端的に言えば、中露の3個編隊の爆撃機がきっちりと時間と経路を合わせ、それぞれ日本海と太平洋へ進出する周回飛行を実施したということになる。つまりこれは、それぞれの爆撃機編隊が自国のレーダー覆域外において、「時間や航程が複雑なナビゲーション(爆撃機に必須の作戦行動)を確実にこなした」ということなのである。おそらく、前回(昨年7月)の教訓を踏まえ、中露両空軍は事前にかなり入念な打ち合わせを行っていたのであろう。

この一連の飛行の意味するところは、「日本海や太平洋から接近する米艦艇に対しては、中露が連携してこれを阻止する」という意図の体現である。つまり、米軍が東アジア地域で中国などへのけん制を目的に、同盟国と協力して実施している「航行の自由作戦」への対抗措置といえよう。したがって、これは今後も恒常的に行われるものと考えられる。ここで注意しなければならないのは、今後この活動が、その頻度や内容においてエスカレートするかどうかである。

今回これは1年半ぶりに実施されたが、前述のように内容は少し深化していた。さらに挑発がエスカレートすれば、「各爆撃機への対艦(地)ミサイルの搭載や援護戦闘機の随伴、戦闘艦艇の参加」なども考えられる。昨年7月の際には、すでに中国の戦闘艦艇が参加していた可能性を示す兆候もあった。今回も中国のフリゲート艦が昨年と同様に、日本海に入っていたことから、何らかの連携をしていた可能性がある。引き続き、十分な情報収集や監視が必要であろう。

なお、このような中露の軍事活動については、これを日韓にも示威するという意図があるものと思われる。報道には見られないものの、前回と同様に今回も中露の爆撃機は済州島や竹島に接近していたことから、韓国側も戦闘機がスクランブルしてこれらに対応していた可能性がある。
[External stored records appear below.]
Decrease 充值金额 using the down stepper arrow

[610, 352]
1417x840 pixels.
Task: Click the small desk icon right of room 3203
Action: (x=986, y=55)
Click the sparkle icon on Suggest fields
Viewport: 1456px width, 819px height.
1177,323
特に、韓国に対しては、中露が軍事的親密さとその脅威を誇示することによって、日米からの離反を促す狙いがあるものと考えられる。

今回中露は、この地域におけるプレゼンスを示すため、米国の大統領交代に伴う内政のごたごたで外交の発信力が低下しているこの時期を見計らって、米軍のクリスマス休暇直前という絶妙のタイミングでこのような挑発行動を行ったのであろう。

わが国としても、このような中露共同の軍事挑発を、「東アジア地域におけるさらなる波乱の兆し」と捉え、気を引き締めてくる年を迎えなければならないのではないだろうか。